El alcalde, Óscar Noda, mantuvo un encuentro con vecinos y vecinas en la Casa del Camello junto a los servicios jurídicos municipales, donde repasó la cronología del litigio iniciado en 1991 y explicó la situación actual del procedimiento.
Actualmente, el Consistorio ha presentado un recurso de apelación ante la Audiencia Provincial de Las Palmas contra la sentencia de primera instancia del juzgado de Arrecife, solicitando que se reconozca al Ayuntamiento como legítimo propietario de una superficie de 1.245 metros cuadrados, además de exigir la retirada del muro construido por la parte demandada.
De forma subsidiaria, el Ayuntamiento reclama la devolución de los 445 metros cuadrados ocupados y el cese del uso de la parcela en beneficio privado, así como la retirada inmediata del vallado.

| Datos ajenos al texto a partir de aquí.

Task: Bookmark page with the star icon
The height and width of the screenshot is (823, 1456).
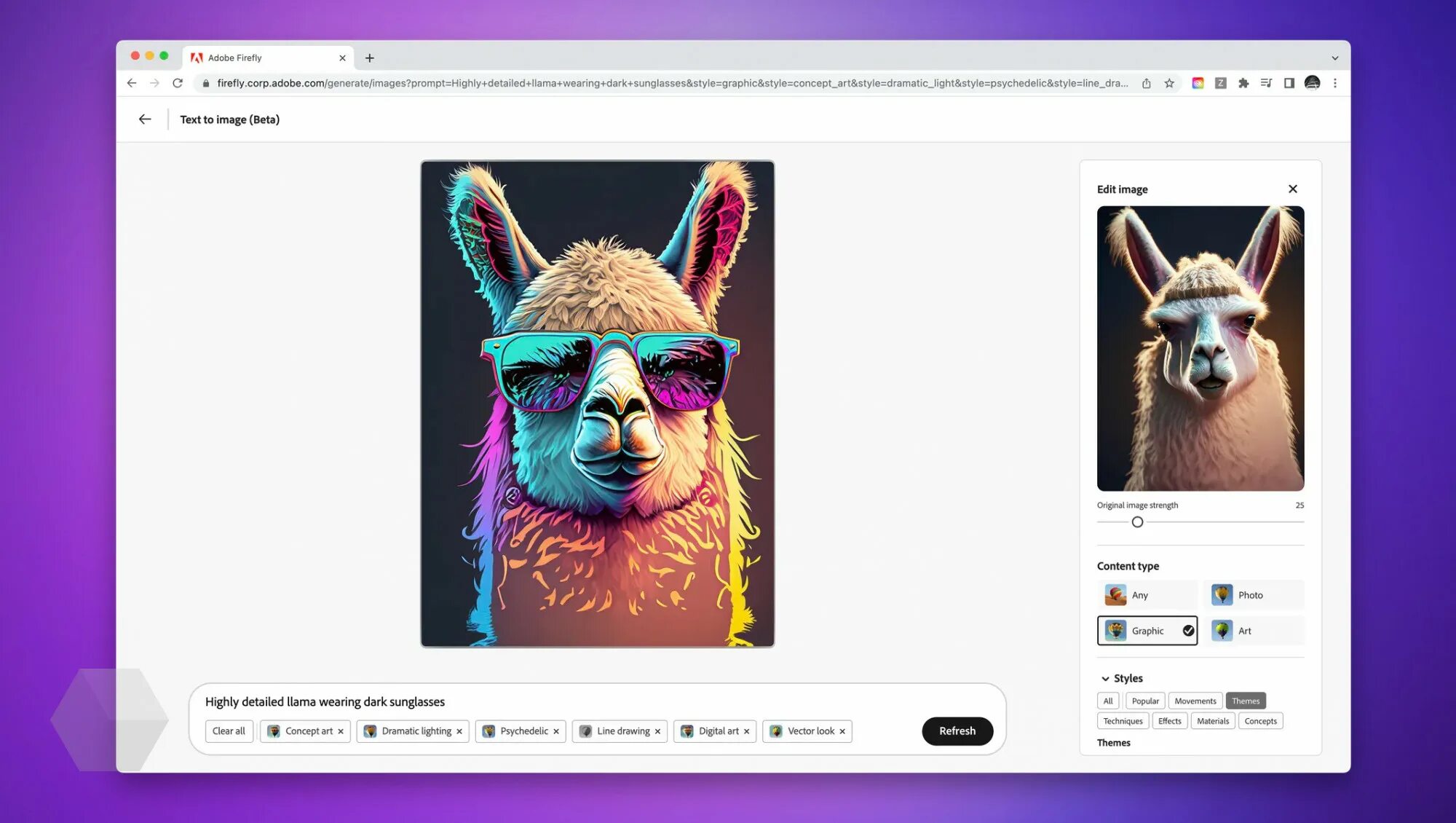Action: tap(1169, 83)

Óscar Noda señaló que “la familia Acuña pretende quedarse con terrenos que son de los vecinos y vecinas de Uga”, reiterando que el gobierno municipal mantiene su disposición al diálogo, aunque asegura no haber obtenido respuesta por parte de la familia.
El alcalde también explicó que ha intentado establecer contacto directo y a través de los abogados, sin éxito, recibiendo como respuesta que el conflicto debe resolverse exclusivamente por la vía judicial.
Durante la reunión, el regidor defendió la actuación del Ayuntamiento y afirmó que “es falso que no hayamos defendido al pueblo y es falso que hayamos cerrado la puerta del diálogo. Los documentos no mienten”, mostrando documentación sobre las actuaciones judiciales desde 2018.
El conflicto tiene su origen en un acuerdo alcanzado en 1991 que permitió el uso del terreno para las fiestas, derivando posteriormente en una permuta de parcelas. Tras varios desacuerdos, en 2020 se levantó un primer muro perimetral, cuya legalidad fue cuestionada por el Ayuntamiento en los tribunales.
En 2026, el Consistorio denegó la licencia para un segundo muro, aunque finalmente la Justicia obligó a concederla, quedando ahora pendiente la resolución del recurso presentado.
A pesar del proceso judicial en curso, el Ayuntamiento ha confirmado que el recinto ferial seguirá acogiendo actividades como la Muestra de Ganado, las Fiestas de San Isidro y la Wine Run, adaptando los espacios para garantizar su uso público.